BROOKLYN, N.Y.—Saturated fats per se may not be responsible for many of the adverse health effects with which they have been associated, and it is time to re-evaluate the dietary recommendations that focus on lowering serum cholesterol and to use a more holistic approach to dietary policy, according to a review published in last month in the journal Advances in Nutrition.
Review author Glen D. Lawrence, department of chemistry and biochemistry, Long Island University, wrote “the influence of dietary fats on serum cholesterol has been overstated, and a physiological mechanism for saturated fats causing heart disease is still missing.”
A number of studies published in the 1960s and 1970s, including the seminal Framingham Heart Study, linked dietary fats—particularly saturated fats—to heart disease. In recent years, however, analyses of these older studies, coupled with new findings, have begun to call the purported negative health consequences of dietary fats into question.

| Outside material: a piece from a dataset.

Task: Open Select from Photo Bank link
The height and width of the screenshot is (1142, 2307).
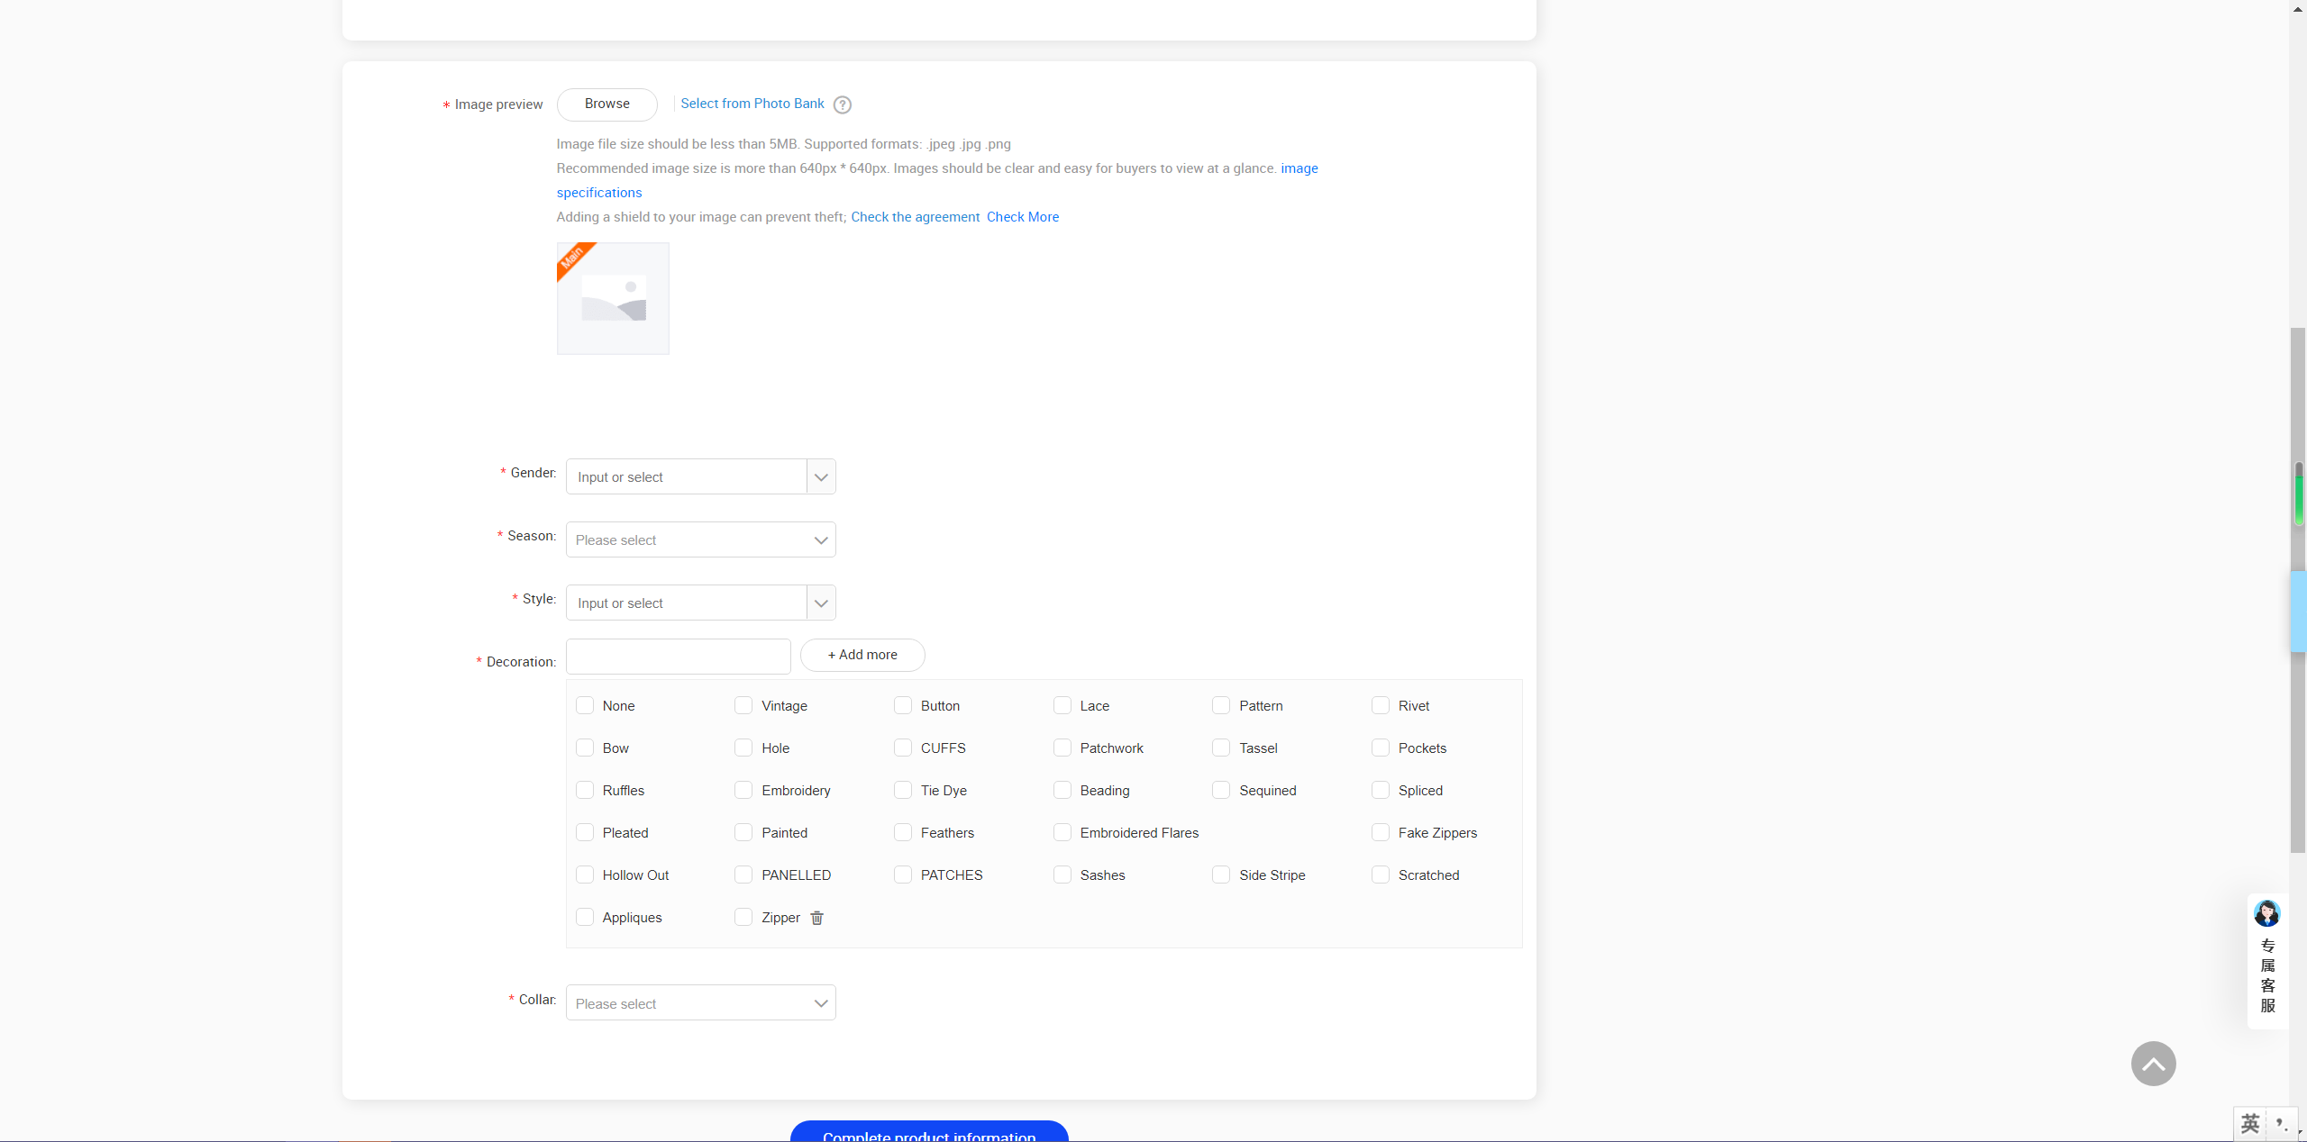Action: pos(752,104)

The review examined studies of several dietary factors, including saturated fat, polyunsaturated fat, a-linolenic acid, total fat, meat, eggs and milk. None of these studies provided sufficient evidence to support a positive (or negative) association between fat consumption and heart disease.
For example, the review points to a recent analysis of 20 individual studies with more than 1 million subjects collectively that found that red meat in general was not associated with heart disease. Processed meats, however, were associated with increased risk of heart disease. This suggests that saturated fat itself does not lead to heart disease, but rather other factors such as preservatives or processing methods may be the real culprits. Similarly, claims that tropical oils with high saturated fat content (e.g., palm and coconut oil) increase the risk of heart disease lack scientific evidence to support them. Moreover, countries with high consumption rates of tropical oils have some of the lowest rates of heart disease in the world.
Lawrence wrote if diets high in fats, particularly saturated fats, are unhealthy, then logically we should see the beneficial effects of low-fat diets. Studies, however, have failed to show a health benefit to low-fat diets. In fact, the substitution of carbohydrates for saturated fats in the diet has clearly had a deleterious effect on health. Food processors, for example, often add large amounts of fructose to fat-free or low-fat foods to make them more palatable to consumers. This practice, however, has been linked to several adverse health consequences, including metabolic syndrome, obesity, hypertension and cardiovascular disease. There is also evidence that children who are switched from whole milk to either low-fat milk or fruit juice are more susceptible to infection.